In a televised interview on September 26, Deputy IRGC Commander Ali Fadavi confirmed that Iran spent $19.6 billion on the 1980-1988 war with Iraq and added, “the cost for Iran’s regional policies—on such things as proxy armies and military aid in countries like Syria, Iraq, and Yemen—was less than that.”

Iranian authorities, particularly IRGC commanders, never tell the whole story unless the undeniable evidence and facts push them to admission. For instance, from January 8 to 11, they denied the IRGC’s role in downing a Ukrainian airliner in Tehran. However, the facts provided by the U.S., Canada, and Ukraine compelled the IRGC Aerospace Commander Amir-Ali Hajizadeh to admit that an IRGC anti-aircraft system had targeted the plane and killed all 176 people on board.

Tehran sees radical groups as an instrument to consolidate its power in the region. In this context, the mullahs have never reduced their aggressive behavior in the region. Simultaneously, they advance two different goals from fueling warmongering and terrorism beyond.

First, they try to revive the spirit of their forces and the few loyalists they still have in Iran. Second, they send a message to the protesting society, pretending they rule as a regional power. Indeed, they cover-up amassed and unresolved crises inside Iran by trying to amplify their hegemony outside Iran’s borders.

However, today, this policy is questioned even by the mullahs’ social base. “Several citizens question why we must meddle in other countries’ affairs while we face enormous troubles at home?” IRGC Senior Spokesperson Abolfazl Shekarchi was asked in a televised interview on September 21. “Defending ideological frontiers of the Islamic Republic… is the natural mission of the IRGC,” the IRGC commander responded.

Shekarchi’s remarks apparently showed that the interference in other countries is a fateful topic for the regime. In this context, the mullahs squander billions of dollars to support their proxies while they have left their own people without any support and pension against the coronavirus pandemic.

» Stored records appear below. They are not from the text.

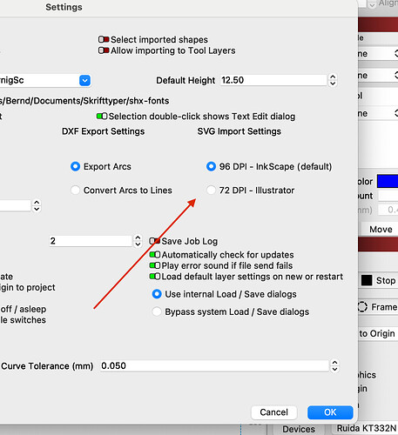
Task: Enable Allow importing to Tool Layers
Action: pos(104,50)
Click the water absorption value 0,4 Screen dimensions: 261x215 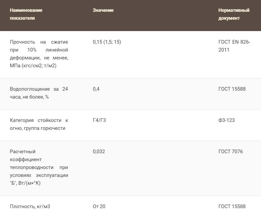pos(96,89)
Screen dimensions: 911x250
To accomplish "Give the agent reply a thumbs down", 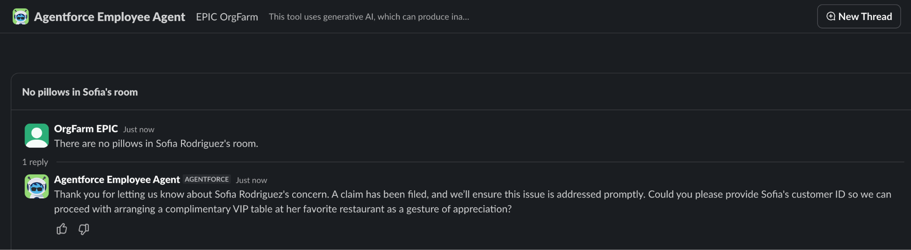I will pyautogui.click(x=84, y=229).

Therefore, not only the Iranian regime’s lifelines to support terrorist entities must be dried, but also the IRGC must be dissolved. Previously, the Iranian Resistance Leader Massoud Rajavi called on disbanding the IRGC due to its massive budget. He stressed that the Iranian people do not need an additional army. The IRGC’s budget must be allocated to the health department to counter the coronavirus crisis and to settle the unpaid arrears of medical workers.

This message was welcome among citizens and pushed IRGC commanders to hastily justify this entity’s existence. However, the Iranian people and supporters of the People’s Mojahedin Organization of Iran (PMOI/MEK) distributed the call for dissolving the IRGC in different cities and cornered the regime, particularly the IRGC.